There are primarily 3 types of reverse mortgages

  1. single-purpose reverse mortgages – generally provided by state and local government agencies, and some non-profit organizations
  2. federally-insured reverse mortgages– also known as Home Equity Conversion Mortgages (HECMs), these loans are backed by the US Department of Housing and Urban Development (HUD)
  3. proprietary reverse mortgage loans – private loans backed by the companies that offer them.

Single-purpose Reverse Mortgages

Single-purpose reverse mortgages typically have the lowest cost structure. These loans tend to be the most restrictive though, as they are usually only available to low to moderate income individuals, are typically quite limited in size, and the loan can only be used for the purpose specified by the lender, ie: property taxes, home improvement, etc.

To see if you qualityfy for a single-purpose reverse mortgage contact the local Area Agencies on Aging (AAAs) by looking them up online at or calling toll-free, 1-800-677-1116.

Home Equity Conversion Mortgages

Home Equity Conversion Mortgages  have a significant upfront cost (including a 2% origination fee and a 2% insurance premium), so if you only intend to stay in your home for a short period of time they can be quite expensive. If you live in your house for an extended period of time the cost is divided amongst many years, and is thus more reasonable.

  • Unlike single-purpose reverse mortgages, you can use a HECM loan for any purpose.
  • HECMs are the most popular reverse mortgage, with roughly 90% of reverse mortgage borrowers choosing them.
  • Since HECMs are federally insured they typically allow larger loan advances than other reverse mortgage formats, and are ideal for homes worth less than $400,000.
  • The payouts depend on a variety of factors – including age, home value, how much you own, where you live (particularly rural vs urban areas), and interest rates.

Proprietary Reverse Mortgage Programs

If you own a large and/or high-valued home your desired loan amount may exceed the limits of a traditional HECM. There are a number of proprietary reverse mortgage plans that may suit your needs.

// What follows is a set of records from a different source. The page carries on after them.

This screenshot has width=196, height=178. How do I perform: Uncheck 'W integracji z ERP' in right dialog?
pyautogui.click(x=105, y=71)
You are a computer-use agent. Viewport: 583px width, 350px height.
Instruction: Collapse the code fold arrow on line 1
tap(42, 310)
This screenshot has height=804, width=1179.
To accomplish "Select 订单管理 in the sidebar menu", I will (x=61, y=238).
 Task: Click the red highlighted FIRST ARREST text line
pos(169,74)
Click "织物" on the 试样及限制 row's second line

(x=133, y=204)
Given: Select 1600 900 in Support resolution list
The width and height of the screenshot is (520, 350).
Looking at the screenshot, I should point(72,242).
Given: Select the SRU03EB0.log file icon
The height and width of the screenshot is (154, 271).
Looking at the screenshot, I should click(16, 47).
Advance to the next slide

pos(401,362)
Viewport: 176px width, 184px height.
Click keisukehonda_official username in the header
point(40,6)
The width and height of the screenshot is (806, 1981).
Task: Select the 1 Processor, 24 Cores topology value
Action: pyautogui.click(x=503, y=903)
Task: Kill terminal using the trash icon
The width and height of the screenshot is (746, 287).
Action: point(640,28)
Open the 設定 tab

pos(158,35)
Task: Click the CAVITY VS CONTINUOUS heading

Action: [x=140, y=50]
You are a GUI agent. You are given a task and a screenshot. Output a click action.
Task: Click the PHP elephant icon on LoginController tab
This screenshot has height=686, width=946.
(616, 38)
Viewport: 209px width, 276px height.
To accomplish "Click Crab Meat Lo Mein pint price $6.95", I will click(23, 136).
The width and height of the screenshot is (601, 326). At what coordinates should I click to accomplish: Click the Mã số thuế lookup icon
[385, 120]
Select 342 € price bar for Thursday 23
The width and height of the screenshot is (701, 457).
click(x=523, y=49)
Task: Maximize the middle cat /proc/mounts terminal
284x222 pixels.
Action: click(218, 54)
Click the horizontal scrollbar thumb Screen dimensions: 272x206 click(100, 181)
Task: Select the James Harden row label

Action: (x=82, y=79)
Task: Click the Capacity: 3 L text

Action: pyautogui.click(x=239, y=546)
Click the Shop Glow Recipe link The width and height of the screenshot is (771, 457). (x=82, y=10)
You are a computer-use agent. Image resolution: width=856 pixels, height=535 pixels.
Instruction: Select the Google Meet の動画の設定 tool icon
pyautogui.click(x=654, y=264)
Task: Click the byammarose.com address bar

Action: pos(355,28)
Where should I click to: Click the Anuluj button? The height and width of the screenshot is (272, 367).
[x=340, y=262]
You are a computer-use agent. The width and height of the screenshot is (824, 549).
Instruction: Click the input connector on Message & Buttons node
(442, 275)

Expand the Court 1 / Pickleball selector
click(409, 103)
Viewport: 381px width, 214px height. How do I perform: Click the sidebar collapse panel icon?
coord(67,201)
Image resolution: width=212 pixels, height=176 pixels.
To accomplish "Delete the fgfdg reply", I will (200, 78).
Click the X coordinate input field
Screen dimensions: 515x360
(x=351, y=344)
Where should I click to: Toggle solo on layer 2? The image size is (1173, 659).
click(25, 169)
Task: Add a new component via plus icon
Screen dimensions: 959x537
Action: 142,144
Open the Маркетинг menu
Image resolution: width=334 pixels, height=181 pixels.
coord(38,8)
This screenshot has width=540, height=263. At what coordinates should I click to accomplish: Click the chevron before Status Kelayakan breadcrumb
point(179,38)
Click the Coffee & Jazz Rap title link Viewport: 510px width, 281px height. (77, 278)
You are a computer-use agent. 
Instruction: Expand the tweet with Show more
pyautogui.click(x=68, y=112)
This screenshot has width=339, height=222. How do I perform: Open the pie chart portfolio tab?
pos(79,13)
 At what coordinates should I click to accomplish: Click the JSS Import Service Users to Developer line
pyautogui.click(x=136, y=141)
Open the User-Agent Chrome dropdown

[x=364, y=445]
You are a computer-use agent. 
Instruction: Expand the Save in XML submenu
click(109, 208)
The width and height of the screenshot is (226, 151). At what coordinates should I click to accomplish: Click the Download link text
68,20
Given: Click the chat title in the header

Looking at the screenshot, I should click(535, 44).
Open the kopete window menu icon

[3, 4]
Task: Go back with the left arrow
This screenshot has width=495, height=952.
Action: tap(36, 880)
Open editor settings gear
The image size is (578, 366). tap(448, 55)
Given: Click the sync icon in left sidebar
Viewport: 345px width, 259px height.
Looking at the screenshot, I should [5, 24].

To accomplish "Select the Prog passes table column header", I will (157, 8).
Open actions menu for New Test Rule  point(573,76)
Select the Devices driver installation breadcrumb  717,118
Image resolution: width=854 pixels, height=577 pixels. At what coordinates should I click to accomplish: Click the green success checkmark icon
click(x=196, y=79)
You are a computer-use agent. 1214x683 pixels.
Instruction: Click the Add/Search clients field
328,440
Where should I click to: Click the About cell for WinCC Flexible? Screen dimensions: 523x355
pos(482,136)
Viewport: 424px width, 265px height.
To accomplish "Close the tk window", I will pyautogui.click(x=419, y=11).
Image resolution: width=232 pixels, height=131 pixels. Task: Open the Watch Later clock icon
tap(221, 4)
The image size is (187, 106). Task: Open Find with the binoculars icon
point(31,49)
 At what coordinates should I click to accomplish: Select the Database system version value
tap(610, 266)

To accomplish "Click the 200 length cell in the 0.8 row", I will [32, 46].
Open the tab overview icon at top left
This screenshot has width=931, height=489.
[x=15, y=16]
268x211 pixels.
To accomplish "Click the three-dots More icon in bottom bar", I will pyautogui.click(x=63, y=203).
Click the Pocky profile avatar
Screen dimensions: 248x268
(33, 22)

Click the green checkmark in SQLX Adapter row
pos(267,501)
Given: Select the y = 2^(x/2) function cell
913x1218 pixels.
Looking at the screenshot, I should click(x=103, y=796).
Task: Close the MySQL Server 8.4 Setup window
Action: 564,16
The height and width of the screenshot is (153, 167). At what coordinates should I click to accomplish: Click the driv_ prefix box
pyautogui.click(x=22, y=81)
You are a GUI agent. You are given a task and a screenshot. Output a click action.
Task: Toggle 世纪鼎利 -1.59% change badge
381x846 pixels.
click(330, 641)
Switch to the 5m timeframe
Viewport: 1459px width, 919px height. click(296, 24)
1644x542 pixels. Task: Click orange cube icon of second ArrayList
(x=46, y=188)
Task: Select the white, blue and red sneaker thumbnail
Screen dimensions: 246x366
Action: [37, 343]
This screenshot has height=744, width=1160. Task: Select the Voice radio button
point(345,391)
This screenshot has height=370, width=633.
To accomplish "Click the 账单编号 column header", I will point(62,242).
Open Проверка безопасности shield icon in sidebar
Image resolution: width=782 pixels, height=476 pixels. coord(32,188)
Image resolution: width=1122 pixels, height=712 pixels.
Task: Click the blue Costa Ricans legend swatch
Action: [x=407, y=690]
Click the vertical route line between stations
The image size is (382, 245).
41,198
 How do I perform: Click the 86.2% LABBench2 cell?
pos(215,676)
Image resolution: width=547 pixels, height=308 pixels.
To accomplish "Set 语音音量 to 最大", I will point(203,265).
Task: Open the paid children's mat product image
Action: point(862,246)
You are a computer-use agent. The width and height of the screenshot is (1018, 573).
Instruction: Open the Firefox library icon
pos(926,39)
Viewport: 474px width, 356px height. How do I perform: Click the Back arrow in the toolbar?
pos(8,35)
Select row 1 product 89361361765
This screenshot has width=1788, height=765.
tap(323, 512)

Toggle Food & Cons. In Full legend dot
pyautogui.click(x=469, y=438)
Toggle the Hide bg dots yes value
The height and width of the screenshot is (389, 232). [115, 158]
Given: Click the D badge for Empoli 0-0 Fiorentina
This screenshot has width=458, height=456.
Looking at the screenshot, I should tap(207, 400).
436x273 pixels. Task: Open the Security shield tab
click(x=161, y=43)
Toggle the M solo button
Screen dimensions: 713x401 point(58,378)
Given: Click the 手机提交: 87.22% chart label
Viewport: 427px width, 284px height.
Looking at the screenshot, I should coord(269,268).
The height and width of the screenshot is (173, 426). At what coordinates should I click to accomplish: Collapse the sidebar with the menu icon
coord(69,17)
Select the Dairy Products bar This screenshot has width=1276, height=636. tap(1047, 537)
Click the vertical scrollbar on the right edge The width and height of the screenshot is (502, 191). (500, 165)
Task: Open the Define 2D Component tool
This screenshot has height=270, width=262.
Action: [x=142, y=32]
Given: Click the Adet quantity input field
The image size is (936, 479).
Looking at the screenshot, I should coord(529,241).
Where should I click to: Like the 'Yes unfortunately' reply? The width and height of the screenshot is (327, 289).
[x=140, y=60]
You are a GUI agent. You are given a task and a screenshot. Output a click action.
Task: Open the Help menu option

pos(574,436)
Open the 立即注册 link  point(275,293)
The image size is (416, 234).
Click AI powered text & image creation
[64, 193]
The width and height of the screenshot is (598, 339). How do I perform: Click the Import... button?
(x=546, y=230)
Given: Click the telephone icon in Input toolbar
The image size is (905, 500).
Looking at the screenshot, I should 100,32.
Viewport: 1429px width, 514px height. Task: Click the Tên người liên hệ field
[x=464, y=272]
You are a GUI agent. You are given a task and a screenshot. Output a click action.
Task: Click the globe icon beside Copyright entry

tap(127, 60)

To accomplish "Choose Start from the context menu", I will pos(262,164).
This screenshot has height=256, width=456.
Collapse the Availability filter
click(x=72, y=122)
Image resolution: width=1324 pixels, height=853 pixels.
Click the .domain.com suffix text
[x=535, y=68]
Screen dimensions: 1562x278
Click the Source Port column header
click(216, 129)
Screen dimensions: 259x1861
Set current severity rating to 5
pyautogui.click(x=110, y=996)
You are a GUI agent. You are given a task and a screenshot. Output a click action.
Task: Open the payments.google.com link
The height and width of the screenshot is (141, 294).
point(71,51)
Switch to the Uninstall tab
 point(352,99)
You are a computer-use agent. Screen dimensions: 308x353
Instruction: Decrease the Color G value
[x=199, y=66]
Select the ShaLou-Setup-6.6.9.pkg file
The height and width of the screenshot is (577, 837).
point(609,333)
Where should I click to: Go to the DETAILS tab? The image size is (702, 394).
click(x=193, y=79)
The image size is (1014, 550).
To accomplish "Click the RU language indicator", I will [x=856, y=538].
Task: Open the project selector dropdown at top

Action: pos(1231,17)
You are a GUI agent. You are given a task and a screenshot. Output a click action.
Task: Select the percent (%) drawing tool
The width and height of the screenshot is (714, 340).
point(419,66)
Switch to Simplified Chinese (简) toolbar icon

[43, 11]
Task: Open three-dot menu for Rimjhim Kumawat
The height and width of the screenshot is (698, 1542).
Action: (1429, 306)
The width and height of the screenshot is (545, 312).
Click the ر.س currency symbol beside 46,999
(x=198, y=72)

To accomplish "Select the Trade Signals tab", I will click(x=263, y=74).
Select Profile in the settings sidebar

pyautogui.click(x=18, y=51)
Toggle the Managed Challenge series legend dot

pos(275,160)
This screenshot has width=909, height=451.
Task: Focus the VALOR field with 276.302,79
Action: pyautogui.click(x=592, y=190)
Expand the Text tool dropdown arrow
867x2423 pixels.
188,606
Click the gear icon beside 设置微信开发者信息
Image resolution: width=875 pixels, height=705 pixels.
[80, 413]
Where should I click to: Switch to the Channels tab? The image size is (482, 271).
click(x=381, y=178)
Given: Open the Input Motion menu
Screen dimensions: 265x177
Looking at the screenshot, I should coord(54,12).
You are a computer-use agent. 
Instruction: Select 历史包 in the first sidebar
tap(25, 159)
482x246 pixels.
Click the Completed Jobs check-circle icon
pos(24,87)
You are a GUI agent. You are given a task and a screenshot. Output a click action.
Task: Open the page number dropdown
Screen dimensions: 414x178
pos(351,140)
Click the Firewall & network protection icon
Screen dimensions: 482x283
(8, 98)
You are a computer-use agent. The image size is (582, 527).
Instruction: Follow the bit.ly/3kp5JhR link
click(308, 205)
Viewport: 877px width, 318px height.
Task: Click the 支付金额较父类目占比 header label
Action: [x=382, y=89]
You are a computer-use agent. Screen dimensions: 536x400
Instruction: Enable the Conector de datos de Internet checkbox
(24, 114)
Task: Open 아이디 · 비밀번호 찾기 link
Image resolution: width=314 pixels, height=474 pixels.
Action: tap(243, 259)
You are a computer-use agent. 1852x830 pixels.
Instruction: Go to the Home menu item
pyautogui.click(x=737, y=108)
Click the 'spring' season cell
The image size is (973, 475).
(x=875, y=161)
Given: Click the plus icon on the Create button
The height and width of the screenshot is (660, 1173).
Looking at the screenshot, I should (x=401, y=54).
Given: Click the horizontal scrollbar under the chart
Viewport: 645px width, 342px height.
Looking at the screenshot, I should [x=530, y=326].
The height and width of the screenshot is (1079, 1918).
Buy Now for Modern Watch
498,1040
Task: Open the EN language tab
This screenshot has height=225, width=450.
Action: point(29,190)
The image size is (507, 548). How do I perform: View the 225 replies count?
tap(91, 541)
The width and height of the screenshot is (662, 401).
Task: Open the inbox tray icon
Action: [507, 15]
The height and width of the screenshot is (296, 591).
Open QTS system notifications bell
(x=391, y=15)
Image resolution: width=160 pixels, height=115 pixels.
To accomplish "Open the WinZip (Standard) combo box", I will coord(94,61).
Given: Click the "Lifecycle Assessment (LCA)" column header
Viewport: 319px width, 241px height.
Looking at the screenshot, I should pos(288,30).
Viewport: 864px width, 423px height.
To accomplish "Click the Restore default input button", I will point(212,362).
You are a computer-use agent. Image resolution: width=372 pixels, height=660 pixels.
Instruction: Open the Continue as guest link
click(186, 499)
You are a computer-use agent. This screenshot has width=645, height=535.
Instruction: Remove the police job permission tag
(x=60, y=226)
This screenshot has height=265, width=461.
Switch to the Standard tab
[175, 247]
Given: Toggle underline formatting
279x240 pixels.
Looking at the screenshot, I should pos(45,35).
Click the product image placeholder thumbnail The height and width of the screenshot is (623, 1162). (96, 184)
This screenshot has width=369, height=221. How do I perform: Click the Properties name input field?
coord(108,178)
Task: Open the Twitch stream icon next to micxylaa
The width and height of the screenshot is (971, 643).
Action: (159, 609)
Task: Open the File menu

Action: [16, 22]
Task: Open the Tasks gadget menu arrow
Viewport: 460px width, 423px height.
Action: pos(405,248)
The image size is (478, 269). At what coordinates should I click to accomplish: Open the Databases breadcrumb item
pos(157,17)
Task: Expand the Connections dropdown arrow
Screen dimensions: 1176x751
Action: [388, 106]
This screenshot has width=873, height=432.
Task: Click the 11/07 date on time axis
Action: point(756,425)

  • Fannie Mae sponsors the Home Keeper reverse mortgage loan program, which offers a slightly higher loan limit ($417,000 in 2007) than a traditional HECMs, and is more flexible, allowing seniors to buy a new home with a down payment (perhaps from the sale of an old home) and a reverse mortgage.
  • Financial Freedom is one of the more popular private companies offering jumbo reverse mortgage loans, under their Cash Account Advantage plan. Under their Cash Account Advantage plan they offer  an Equity Choice Feature which allows you to preserve anywhere from 10% to 50% of your home’s value.